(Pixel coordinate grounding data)
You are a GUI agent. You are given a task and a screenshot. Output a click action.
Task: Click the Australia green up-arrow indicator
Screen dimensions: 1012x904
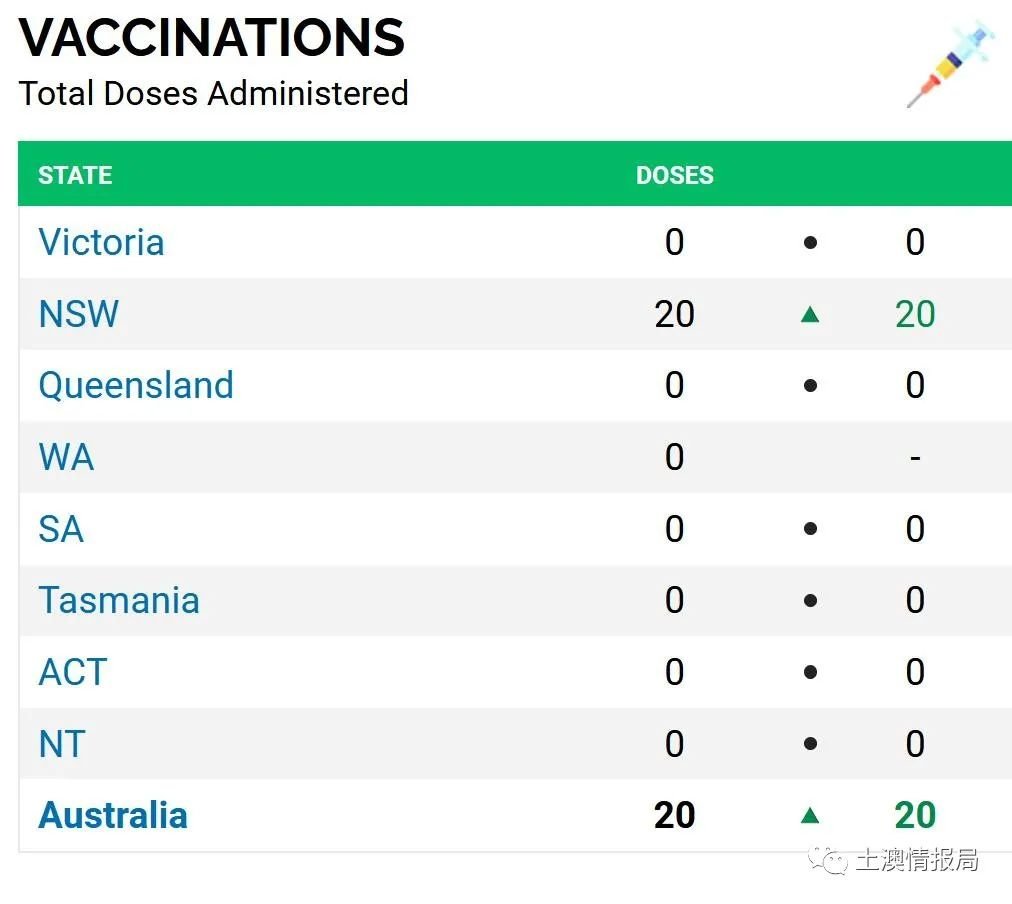coord(810,816)
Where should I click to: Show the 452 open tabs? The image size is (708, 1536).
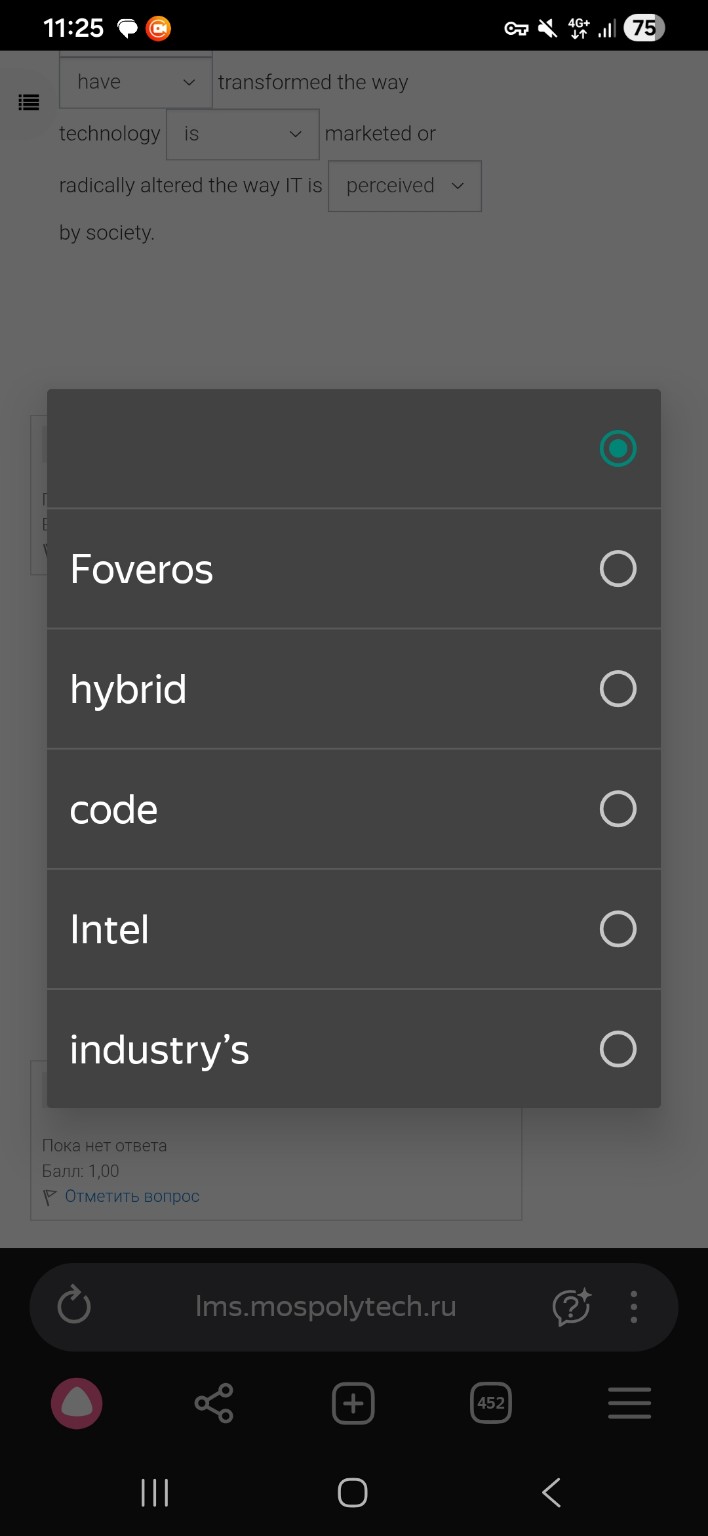pyautogui.click(x=490, y=1404)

What you need to do:
Make an exact copy of only those lines that run from the line with "Where should I" through the end of the records, excluding pictures.

Exercise response:
Where should I click to: Show the 452 open tabs? The image size is (708, 1536).
pyautogui.click(x=490, y=1404)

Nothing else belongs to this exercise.